So that being said, fanfic get’s a bad rap because there is a lot of bad fanfic out there. Stuff being written by young kids essentially (though also by older people) that’s underdeveloped, that’s childish and rough and being posted without editing or beta reading etc. I would argue that this isn’t altogether a bad thing, because fandom fosters these young, developing writers, and encourages them to keep writing and to write better and to challenge themselves. So ten years down the road they aren’t just writing terrible sloppy sailor moon or Labyrinth fic anymore, they’re writing fully realized and complex, engaging narratives.

Because the other side of the coin is composed of fanfic that is incredibly well written. There are several women in fandom whose writing I have followed for years because they did their time as terrible teenage writers and honed their craft into something sharp and beautiful. There are literally hundreds of fanfic writers out there who have day jobs, who don’t write professional (though they certainly could if they wanted to) but love fandom and therefore write just for the hell of it. For their own enjoyment and their own enrichment and because it makes them happy. And they write really really well.

I can be a bit stingy. I almost never buy a book brand new, I am a hardcore used bookstore goer. If there’s one thing I really hate, it’s spending $10 for a book that is badly written or boring. I hate to break it to you, but there are lot of books being actualfacts published (we’re talking paper and glue binding published) that are not well written. My predicament then is, why should I bother paying for actual kindling when I can get a very well-written story for free from a friend in fandom?

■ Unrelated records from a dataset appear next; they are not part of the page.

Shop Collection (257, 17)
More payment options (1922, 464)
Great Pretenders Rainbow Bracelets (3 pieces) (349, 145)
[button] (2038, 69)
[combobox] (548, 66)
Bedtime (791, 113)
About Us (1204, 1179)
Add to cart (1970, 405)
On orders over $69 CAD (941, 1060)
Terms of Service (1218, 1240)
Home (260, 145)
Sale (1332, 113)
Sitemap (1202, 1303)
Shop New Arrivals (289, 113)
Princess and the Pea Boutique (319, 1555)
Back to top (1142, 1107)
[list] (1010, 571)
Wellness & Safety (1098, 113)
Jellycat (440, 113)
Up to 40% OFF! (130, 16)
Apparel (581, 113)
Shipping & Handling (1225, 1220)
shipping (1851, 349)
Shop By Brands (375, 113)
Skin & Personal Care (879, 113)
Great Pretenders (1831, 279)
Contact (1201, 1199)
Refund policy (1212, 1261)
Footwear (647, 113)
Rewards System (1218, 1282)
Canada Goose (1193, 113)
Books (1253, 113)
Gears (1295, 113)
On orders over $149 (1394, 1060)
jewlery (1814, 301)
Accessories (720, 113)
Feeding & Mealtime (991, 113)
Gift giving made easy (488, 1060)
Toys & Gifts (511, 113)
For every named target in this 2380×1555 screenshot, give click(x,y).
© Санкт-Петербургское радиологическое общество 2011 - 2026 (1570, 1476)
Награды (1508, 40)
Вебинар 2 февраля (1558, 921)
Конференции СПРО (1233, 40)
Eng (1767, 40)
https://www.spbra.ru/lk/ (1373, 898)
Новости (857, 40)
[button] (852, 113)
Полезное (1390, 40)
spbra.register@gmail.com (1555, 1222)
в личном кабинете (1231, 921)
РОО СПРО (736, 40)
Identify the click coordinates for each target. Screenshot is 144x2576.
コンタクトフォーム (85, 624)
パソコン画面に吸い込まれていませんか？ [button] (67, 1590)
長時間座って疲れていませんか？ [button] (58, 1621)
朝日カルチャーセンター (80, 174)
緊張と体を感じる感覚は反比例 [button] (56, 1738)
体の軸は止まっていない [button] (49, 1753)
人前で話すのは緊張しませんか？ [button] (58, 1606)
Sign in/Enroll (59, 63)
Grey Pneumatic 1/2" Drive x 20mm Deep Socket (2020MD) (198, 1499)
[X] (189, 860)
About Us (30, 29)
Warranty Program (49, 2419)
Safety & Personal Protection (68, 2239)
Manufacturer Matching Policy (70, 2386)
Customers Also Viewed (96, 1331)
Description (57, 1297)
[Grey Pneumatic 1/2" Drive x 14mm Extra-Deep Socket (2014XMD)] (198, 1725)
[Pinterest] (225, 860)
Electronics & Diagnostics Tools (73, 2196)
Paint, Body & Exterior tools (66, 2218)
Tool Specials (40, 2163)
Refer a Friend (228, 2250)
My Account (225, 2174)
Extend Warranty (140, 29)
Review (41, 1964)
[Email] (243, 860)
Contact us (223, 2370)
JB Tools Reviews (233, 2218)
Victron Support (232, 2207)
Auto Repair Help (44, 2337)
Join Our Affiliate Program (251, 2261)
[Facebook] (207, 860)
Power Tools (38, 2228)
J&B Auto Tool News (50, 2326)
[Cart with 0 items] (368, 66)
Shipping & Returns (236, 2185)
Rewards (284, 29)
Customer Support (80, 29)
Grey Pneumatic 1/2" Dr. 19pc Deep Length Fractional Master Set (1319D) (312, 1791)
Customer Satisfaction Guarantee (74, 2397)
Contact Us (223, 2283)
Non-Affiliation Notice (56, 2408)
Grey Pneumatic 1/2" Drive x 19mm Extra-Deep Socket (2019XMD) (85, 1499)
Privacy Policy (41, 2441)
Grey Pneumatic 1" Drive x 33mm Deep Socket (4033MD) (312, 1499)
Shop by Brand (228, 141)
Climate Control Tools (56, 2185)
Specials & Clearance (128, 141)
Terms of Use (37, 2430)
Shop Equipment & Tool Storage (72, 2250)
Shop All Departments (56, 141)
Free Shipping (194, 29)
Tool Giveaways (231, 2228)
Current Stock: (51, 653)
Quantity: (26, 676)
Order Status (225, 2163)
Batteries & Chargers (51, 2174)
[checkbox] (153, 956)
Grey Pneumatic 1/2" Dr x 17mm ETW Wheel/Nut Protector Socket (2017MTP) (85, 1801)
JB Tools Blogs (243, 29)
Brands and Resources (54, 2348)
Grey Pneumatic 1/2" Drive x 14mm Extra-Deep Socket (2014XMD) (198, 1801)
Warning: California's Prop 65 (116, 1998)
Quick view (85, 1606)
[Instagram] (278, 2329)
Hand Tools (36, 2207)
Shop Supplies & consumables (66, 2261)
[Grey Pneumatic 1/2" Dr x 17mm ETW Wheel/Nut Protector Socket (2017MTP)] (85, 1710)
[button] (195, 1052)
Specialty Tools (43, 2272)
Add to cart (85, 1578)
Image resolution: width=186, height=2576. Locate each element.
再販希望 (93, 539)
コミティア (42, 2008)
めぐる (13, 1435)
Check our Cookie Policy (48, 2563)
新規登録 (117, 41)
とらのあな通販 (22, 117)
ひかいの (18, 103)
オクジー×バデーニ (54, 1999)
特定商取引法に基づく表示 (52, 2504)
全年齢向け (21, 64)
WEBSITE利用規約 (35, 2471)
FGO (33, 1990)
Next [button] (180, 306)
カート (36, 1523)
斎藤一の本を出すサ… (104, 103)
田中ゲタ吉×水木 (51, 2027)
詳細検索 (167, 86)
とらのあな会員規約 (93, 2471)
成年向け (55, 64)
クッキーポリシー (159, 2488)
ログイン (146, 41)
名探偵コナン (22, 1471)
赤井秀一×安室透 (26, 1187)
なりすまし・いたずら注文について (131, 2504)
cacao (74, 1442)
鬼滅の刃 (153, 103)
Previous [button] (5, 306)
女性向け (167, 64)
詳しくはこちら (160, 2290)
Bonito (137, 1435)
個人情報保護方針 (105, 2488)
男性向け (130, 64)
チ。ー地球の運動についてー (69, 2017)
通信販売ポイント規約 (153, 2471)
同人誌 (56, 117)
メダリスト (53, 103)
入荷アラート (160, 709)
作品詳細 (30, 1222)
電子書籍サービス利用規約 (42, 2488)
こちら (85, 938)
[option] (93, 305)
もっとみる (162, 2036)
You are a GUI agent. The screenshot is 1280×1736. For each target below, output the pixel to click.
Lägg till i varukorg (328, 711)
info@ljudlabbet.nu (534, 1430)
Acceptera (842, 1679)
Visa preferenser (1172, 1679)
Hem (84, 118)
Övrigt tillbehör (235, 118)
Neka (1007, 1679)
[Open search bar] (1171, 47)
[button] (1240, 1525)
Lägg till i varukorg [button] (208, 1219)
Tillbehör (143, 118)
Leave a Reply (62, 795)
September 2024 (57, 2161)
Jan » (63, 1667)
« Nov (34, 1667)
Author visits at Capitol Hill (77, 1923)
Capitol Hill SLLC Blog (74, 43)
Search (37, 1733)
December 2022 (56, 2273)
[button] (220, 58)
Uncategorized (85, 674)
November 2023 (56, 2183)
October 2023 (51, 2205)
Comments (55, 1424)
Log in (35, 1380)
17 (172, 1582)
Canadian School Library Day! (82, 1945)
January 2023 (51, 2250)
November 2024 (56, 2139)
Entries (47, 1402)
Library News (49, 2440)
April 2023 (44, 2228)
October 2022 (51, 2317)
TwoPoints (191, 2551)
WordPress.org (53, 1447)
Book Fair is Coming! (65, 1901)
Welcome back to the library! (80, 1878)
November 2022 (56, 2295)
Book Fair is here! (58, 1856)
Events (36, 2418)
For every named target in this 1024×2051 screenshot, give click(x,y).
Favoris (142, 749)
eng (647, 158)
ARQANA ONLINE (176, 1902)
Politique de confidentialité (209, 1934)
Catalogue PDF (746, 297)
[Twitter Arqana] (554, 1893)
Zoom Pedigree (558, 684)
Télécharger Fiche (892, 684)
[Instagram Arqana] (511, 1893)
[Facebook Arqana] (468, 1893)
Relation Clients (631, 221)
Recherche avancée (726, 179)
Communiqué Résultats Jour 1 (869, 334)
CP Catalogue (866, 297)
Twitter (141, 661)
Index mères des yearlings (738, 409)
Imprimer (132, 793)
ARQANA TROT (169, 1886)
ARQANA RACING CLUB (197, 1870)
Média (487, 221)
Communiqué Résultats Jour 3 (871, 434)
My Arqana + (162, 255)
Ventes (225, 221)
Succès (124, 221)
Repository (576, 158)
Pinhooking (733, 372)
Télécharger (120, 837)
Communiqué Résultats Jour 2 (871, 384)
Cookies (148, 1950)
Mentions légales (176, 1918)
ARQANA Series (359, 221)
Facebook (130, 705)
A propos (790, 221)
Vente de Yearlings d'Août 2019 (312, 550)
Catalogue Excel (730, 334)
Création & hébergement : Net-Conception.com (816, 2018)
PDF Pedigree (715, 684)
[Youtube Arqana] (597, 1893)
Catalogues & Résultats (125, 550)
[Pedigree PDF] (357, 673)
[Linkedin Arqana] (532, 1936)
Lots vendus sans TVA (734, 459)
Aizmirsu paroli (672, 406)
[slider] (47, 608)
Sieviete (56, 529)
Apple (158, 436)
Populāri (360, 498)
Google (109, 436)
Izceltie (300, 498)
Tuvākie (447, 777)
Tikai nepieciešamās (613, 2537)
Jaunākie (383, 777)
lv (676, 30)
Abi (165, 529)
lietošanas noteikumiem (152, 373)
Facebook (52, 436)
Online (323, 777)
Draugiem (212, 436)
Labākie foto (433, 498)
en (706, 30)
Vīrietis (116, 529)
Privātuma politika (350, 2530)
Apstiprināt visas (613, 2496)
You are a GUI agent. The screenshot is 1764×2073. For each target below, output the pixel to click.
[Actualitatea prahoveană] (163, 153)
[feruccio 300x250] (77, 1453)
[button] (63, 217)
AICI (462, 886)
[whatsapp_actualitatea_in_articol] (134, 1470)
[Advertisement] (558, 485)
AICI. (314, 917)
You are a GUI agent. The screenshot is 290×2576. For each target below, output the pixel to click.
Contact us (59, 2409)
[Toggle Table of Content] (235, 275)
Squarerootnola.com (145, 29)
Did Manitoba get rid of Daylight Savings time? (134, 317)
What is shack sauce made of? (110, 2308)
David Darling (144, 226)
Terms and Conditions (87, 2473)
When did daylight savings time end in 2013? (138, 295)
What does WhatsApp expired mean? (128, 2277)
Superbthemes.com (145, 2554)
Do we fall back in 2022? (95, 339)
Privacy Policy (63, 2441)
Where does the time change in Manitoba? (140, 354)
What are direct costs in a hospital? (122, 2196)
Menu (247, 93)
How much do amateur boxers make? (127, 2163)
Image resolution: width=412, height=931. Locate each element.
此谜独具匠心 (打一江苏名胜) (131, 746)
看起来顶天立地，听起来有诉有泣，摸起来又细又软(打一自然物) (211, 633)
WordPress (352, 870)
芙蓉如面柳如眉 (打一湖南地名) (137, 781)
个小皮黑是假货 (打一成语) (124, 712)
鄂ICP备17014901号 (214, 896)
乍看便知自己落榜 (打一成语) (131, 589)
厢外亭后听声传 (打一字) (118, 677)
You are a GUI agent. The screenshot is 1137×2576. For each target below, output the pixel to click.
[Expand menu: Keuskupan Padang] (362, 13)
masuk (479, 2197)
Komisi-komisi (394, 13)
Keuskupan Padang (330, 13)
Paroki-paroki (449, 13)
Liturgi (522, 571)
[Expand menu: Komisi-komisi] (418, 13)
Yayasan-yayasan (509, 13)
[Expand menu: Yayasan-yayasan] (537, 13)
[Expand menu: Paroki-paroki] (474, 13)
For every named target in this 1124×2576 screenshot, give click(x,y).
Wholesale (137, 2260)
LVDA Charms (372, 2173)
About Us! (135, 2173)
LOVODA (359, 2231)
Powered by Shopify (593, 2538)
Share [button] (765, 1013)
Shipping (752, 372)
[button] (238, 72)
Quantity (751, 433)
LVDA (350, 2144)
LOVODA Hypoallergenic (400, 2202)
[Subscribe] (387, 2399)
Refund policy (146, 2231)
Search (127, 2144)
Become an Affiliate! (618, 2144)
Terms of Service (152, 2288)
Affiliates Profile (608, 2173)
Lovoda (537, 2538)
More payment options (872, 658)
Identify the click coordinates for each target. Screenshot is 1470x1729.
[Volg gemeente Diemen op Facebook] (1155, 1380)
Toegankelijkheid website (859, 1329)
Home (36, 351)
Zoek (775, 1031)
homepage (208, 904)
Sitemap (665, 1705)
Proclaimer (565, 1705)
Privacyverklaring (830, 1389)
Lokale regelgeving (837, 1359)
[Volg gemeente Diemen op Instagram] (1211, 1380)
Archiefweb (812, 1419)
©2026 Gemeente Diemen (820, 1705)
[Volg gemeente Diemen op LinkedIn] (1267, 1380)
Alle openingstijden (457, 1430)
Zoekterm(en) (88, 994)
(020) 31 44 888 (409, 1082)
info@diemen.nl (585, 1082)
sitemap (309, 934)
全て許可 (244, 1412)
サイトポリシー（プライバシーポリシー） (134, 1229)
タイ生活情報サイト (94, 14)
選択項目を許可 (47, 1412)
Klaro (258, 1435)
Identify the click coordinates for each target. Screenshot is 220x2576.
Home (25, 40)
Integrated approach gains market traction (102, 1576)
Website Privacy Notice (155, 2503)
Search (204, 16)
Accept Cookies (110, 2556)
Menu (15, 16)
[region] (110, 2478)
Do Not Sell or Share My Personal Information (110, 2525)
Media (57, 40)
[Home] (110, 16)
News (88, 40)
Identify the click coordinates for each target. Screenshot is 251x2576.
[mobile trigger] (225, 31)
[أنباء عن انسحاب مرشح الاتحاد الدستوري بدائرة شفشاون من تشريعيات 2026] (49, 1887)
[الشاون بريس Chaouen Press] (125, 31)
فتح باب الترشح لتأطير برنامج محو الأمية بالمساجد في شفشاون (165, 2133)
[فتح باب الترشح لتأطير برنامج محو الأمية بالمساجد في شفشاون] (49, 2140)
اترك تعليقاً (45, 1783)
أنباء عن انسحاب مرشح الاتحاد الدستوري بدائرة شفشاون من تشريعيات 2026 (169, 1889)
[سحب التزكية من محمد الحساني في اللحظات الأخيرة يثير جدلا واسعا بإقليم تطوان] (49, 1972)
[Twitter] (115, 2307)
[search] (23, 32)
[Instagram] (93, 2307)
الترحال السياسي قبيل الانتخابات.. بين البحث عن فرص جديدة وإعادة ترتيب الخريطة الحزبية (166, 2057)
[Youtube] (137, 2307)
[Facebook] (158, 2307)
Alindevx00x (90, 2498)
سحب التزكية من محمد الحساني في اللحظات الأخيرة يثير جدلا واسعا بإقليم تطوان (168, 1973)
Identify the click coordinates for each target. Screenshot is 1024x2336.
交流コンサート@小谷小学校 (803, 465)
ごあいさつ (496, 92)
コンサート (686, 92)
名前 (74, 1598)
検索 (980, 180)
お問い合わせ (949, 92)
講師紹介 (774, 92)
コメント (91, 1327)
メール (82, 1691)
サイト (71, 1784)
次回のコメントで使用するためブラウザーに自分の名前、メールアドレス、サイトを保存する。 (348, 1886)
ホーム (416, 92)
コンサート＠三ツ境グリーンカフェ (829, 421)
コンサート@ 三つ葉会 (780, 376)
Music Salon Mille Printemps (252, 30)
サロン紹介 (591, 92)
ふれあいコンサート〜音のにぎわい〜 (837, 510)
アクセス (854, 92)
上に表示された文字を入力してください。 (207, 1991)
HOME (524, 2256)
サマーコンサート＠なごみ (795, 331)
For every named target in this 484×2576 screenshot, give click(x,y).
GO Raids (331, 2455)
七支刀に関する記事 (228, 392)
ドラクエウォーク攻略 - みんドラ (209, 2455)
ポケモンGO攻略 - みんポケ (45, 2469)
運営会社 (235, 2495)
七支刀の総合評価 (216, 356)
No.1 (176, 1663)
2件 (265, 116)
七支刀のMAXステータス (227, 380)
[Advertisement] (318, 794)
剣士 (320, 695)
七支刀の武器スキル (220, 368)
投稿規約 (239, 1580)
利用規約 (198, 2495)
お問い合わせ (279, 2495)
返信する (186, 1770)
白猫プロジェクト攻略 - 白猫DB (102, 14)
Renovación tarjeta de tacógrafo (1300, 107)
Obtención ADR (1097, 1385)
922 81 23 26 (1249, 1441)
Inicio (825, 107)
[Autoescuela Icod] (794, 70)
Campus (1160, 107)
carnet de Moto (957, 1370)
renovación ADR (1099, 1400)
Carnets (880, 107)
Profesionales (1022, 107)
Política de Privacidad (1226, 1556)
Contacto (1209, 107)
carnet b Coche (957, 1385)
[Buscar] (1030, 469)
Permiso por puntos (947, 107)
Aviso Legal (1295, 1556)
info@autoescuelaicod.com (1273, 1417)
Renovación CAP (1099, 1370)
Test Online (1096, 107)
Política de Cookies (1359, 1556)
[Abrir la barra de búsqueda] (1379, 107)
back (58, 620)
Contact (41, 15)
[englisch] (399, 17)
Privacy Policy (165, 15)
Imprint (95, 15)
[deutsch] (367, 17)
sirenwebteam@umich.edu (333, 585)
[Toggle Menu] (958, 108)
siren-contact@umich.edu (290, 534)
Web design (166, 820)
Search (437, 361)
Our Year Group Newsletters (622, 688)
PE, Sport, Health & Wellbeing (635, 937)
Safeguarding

As I’ve gotten older (well, since graduating from my ultra conservative high school and moving out into the big real world) I’ve been increasingly more open. Open about my thoughts, opinions, personal philosophies and proclivities. In the last year I’ve been a lot more open to real life friends about my participation in fandom, honest about the fact that yes, I still write fanfic from time to time.

Like I said way back at the beginning of this post, fanfic get’s a bad rap. “Regular” people (should I call them fannish muggles?) know so little about fandom, all they get exposed to are the extremes: the extreme fans, the extreme stalkers, the extreme kinks, the extremely bad examples of fanfic. Their opinions are shaped by this exposure.

I won’t deny there is badfic out there, that there is a lot of badfic out there, in fact (heh, 50 Shades of Grey is, quite honestly, an example of badfic okay? Misrepresentation of the BDSM community aside, it’s a poorly written story much like it’s source material go figure). Badfic is not the only type of fic out there, and even badfic can be a stepping stone, a learning exercise for a developing author.

I refuse to be shamed into silence because I like geeky things or because I take part in online fannish communities.